Task prompt: Write the records out again exactly, leaving no images in.

Records contained in a dataset:
-=-=-

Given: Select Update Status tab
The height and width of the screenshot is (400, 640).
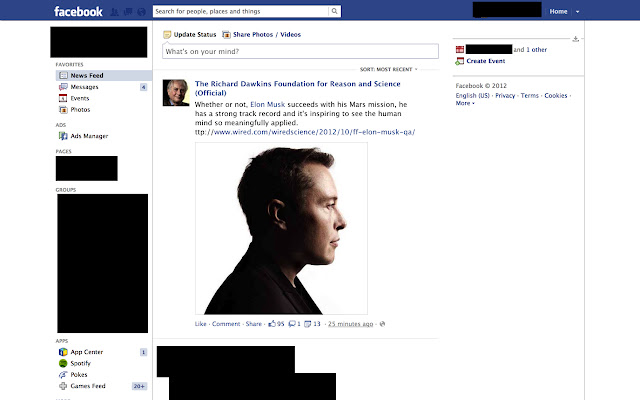Looking at the screenshot, I should click(190, 35).
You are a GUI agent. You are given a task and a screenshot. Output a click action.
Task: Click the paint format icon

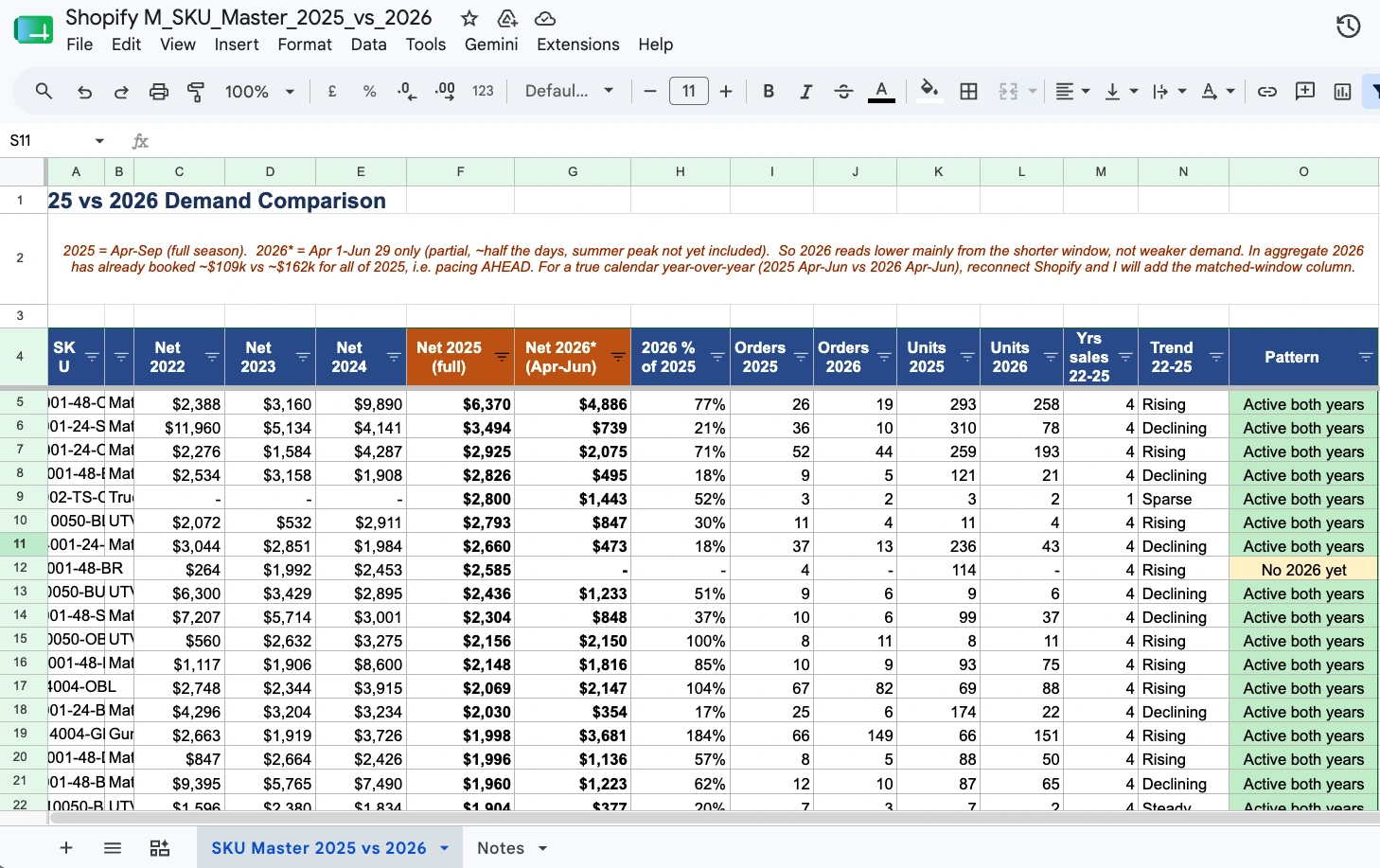click(x=196, y=92)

-=-=-

Solution for this problem:
Given: Select Update Status tab
The height and width of the screenshot is (400, 640).
Looking at the screenshot, I should click(190, 35).
You are a GUI agent. You are given a task and a screenshot. Output a click action.
Task: Click the paint format icon

click(x=196, y=92)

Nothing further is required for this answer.